Task instructions:
After locating the line that contains "Click the Eintragen (Spiel 6) button", quote it and all lines after it through the end of the entries, and nothing more. Pictures stay out.

(Collected data entries)

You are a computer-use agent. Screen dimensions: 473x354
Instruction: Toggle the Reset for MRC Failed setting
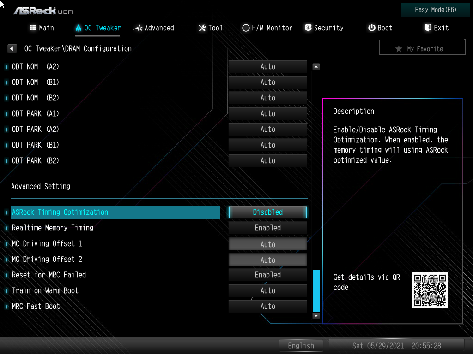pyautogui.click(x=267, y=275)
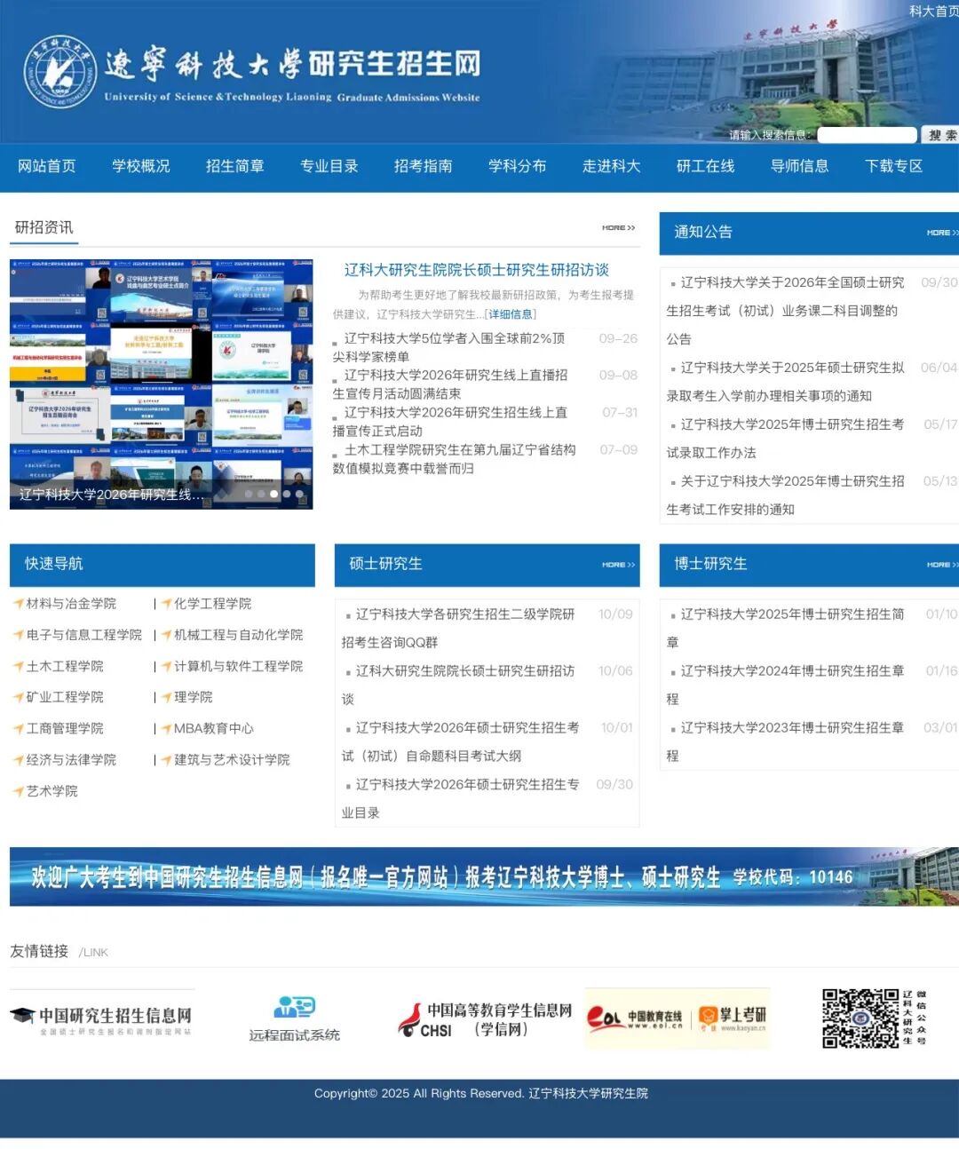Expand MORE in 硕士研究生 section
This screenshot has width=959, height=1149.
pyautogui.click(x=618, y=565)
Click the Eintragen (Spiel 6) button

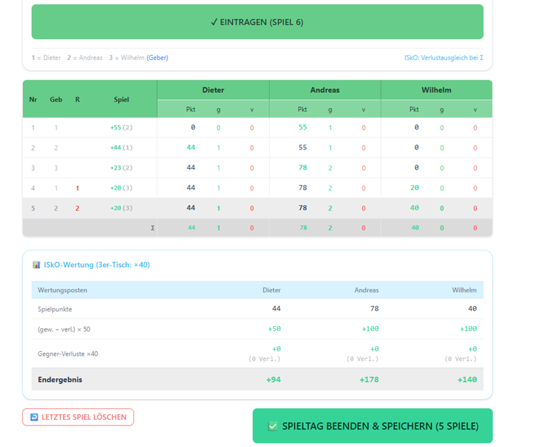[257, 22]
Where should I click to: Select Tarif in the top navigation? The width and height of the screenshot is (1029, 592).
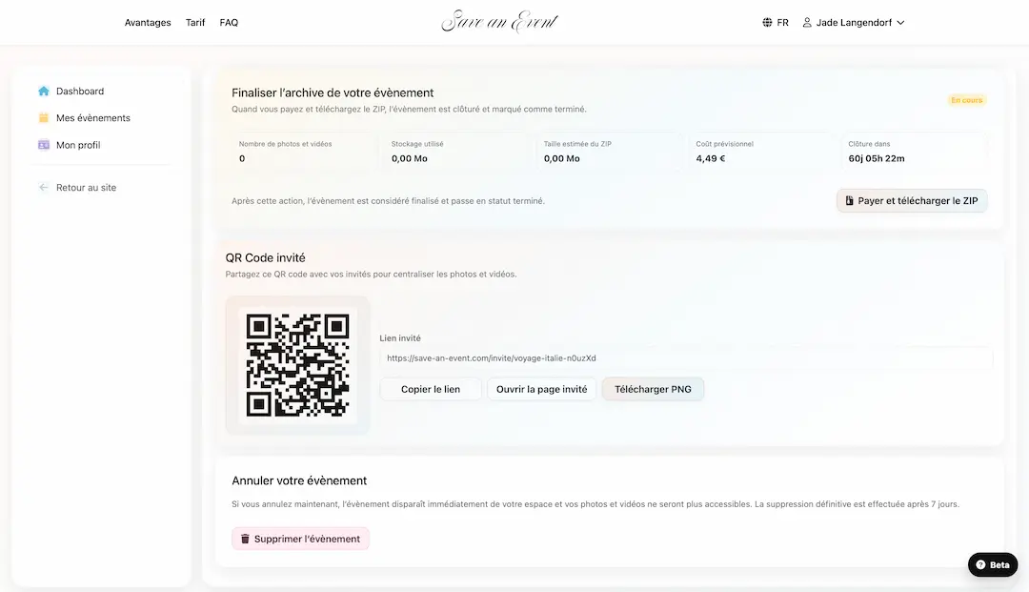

Response:
Click the Eintragen (Spiel 6) button

[257, 22]
Where should I click to: Select Tarif in the top navigation? The width and height of the screenshot is (1029, 592).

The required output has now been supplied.